Après l'évacuation des terrains occupés par les Roms, et en l'absence de solutions de relogement, les ARH sont proposées aux personnes, avec à la clef, un hébergement jusqu'au départ (dans le meilleur des cas). Parfois, des familles avec des enfants en bas-âges, des femmes enceintes, des personnes âgées, sont laissées sans abri, bien qu'encadrées (au sens propre) par les autorités. Les ARH sont donc proposées aux personnes dans des moments de grand dénuement. Il est possible que ce dénuement soit provoqué et utilisé, par les services de l'État, pour atteindre leur objectif de retour des personnes. Le réseau de solidarité Rroms de Saint Etienne dresse un bilan des premières opérations de retour, entre septembre et octobre 200784. Après avoir décrit la coordination ANAEM/ forces de l'ordre, le réseau affirme que « c'est comme cela que le préfet a réussi à faire partir soixante-six personnes entre fin août et début octobre, dont des familles avec des enfants scolarisés depuis plus d'un an. Ainsi le préfet de la Loire [...] est en passe d'atteindre le quota qui lui a été fixé : il en est à 129 expulsions/rapatriements sur 150 (87 %), dont la moitié sont des Roms roumains partis avec le dispositif de l'ANAEM. »
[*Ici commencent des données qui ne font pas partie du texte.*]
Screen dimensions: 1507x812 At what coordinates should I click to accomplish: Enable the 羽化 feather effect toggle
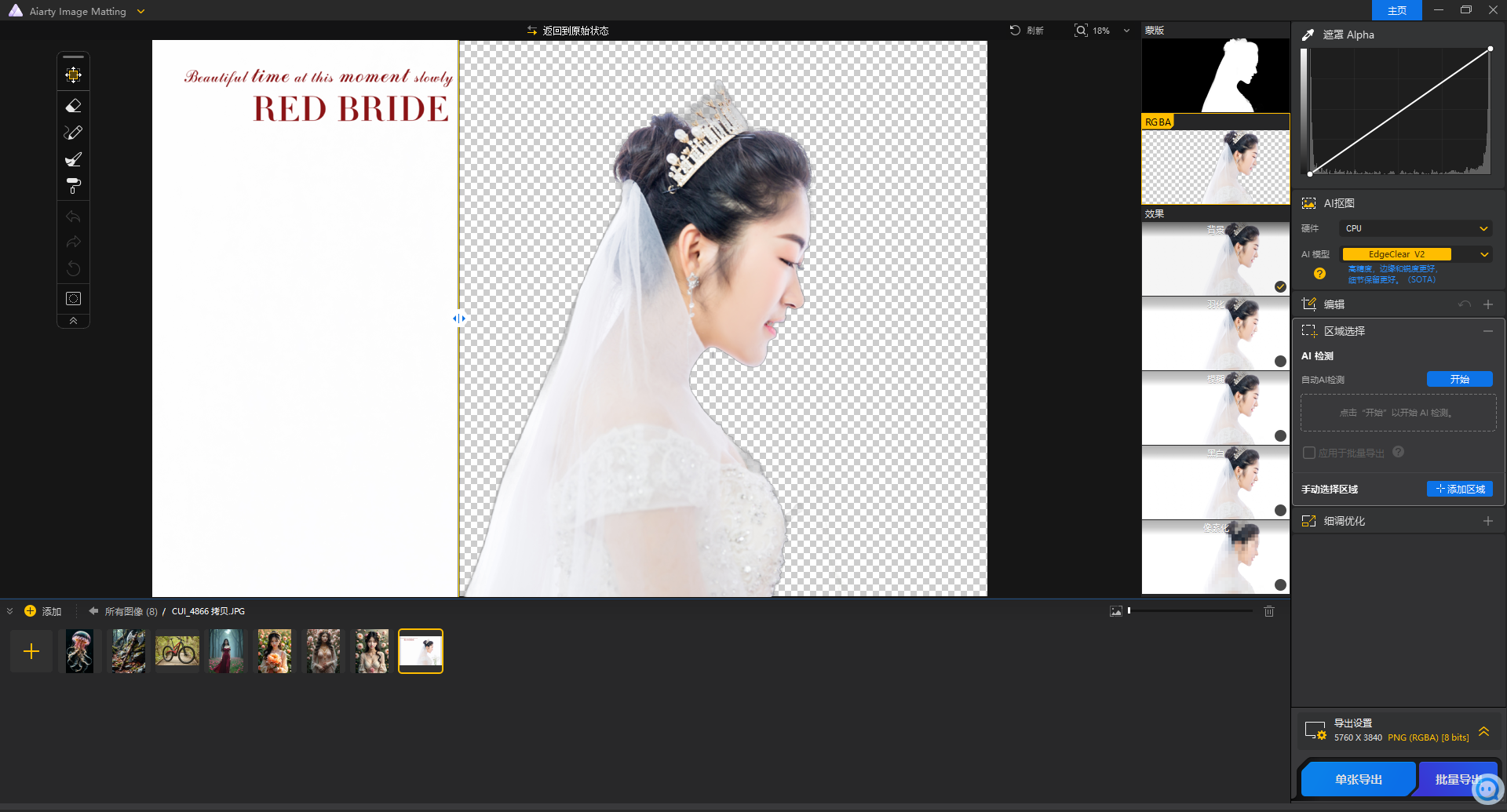(x=1280, y=361)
Souvent, à la signature des documents qui se déroule le plus souvent en l'absence de traducteur, les papiers d'identité sont confisqués par l'ANAEM. Ils ne seront rendus qu'en Roumanie. Ces interventions sont faites très tôt le matin, voire dans la nuit. Les personnes sont réveillées par la police qui les menacerait, dans certains cas, s'ils refusent de signer. Dans d'autres cas les ARH sont signées en garde à vue. À l'inverse l'ANAEM aurait rejeté des demandes d'aide au retour en invoquant le fait qu'une famille non francophone et sans autorisation de travail, serait bien intégrée.

Les départs se déroulent donc, selon ces témoignages, dans une situation d'urgence. L'intérêt d'une telle urgence est peut-être de s'assurer qu'aucun « retour en arrière » ne soit possible. En effet, les personnes n'ont pas le temps de s'adresser à des associations d'aide juridique aux étrangers, ni de mettre en place des recours.

Le 8 mars 2010, le campement de Massy sur lequel, environ 300 personnes, vivaient depuis septembre 2008, a été attaqué par un groupe de 40 à 50 hommes. Il s'agirait d'un règlement de comptes. Romeurope a rédigé un rapport sur cette agression.85 « Environ dix policiers municipaux

83 Chevron S., op. cit., pp. 206-207.

84 Romeurope, Témoignage sur le déroulement des opérations de retour organisées par l'ANAEM., op. cit., p. 7.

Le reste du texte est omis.